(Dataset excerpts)
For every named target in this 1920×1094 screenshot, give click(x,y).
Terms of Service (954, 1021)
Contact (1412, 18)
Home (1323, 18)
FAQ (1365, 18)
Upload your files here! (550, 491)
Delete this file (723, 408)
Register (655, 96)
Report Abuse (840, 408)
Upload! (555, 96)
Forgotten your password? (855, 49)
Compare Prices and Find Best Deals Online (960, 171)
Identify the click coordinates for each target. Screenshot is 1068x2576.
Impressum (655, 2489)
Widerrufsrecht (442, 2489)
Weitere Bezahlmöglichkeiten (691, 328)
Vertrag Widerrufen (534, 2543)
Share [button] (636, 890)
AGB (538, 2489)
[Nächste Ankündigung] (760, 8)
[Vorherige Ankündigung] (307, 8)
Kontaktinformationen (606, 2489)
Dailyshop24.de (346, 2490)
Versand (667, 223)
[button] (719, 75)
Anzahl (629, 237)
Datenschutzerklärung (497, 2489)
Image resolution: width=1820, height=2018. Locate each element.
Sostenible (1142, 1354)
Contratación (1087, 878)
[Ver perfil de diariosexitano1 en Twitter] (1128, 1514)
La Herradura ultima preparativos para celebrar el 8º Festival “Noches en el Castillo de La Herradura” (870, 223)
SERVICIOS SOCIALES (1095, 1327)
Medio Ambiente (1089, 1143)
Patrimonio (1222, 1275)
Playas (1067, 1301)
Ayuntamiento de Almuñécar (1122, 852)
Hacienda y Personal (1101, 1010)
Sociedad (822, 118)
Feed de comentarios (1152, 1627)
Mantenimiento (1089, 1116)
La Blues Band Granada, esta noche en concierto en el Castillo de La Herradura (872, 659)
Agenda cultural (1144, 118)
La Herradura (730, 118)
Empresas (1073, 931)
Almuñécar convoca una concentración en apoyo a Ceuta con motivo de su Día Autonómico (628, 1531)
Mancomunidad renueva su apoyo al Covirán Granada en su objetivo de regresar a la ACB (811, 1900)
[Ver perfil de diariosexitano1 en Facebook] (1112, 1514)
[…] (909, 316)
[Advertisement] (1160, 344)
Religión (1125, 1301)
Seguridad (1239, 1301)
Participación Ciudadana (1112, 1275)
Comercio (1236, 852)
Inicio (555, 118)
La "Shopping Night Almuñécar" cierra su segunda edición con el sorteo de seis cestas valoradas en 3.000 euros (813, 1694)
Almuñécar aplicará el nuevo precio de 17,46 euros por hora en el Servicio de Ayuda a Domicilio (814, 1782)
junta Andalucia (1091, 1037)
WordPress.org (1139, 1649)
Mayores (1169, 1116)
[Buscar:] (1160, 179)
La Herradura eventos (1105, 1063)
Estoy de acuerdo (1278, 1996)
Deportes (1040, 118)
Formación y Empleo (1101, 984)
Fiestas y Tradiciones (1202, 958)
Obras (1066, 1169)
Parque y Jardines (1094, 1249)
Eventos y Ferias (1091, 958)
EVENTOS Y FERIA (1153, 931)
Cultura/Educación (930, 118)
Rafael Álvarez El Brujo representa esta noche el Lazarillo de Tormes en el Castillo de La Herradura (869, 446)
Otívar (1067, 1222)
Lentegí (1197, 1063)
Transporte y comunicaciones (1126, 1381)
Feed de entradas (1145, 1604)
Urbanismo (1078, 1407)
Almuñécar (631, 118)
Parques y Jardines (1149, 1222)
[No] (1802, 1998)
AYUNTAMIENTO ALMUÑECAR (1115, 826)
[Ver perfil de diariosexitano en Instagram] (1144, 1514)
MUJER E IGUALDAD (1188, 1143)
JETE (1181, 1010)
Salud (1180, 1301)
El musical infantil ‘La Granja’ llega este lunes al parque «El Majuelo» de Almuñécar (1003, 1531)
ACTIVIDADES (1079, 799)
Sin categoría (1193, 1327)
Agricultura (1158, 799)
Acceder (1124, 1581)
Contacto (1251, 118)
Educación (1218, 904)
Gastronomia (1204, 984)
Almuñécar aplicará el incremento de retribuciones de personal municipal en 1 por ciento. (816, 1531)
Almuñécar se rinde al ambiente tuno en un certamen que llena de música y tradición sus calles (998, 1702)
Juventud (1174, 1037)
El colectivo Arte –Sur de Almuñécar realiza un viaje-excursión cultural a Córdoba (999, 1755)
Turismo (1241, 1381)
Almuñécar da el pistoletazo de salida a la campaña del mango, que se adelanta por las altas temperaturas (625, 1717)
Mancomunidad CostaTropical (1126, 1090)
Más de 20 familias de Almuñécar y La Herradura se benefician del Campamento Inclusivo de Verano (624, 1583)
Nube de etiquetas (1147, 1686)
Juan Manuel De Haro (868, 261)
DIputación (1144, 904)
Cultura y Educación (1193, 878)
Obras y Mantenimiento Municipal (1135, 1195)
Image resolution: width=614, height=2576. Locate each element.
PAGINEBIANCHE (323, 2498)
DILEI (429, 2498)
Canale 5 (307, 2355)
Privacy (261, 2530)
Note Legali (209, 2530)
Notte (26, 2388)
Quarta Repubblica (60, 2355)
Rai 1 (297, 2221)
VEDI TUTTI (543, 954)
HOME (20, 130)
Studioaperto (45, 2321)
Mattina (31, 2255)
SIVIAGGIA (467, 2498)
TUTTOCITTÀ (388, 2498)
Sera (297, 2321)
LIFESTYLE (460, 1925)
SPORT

# [PROBLEM DETAILS]
Exactly how many lines of the records hold "Granada"? Give the number without any words.

# [TASK OUTPUT]
2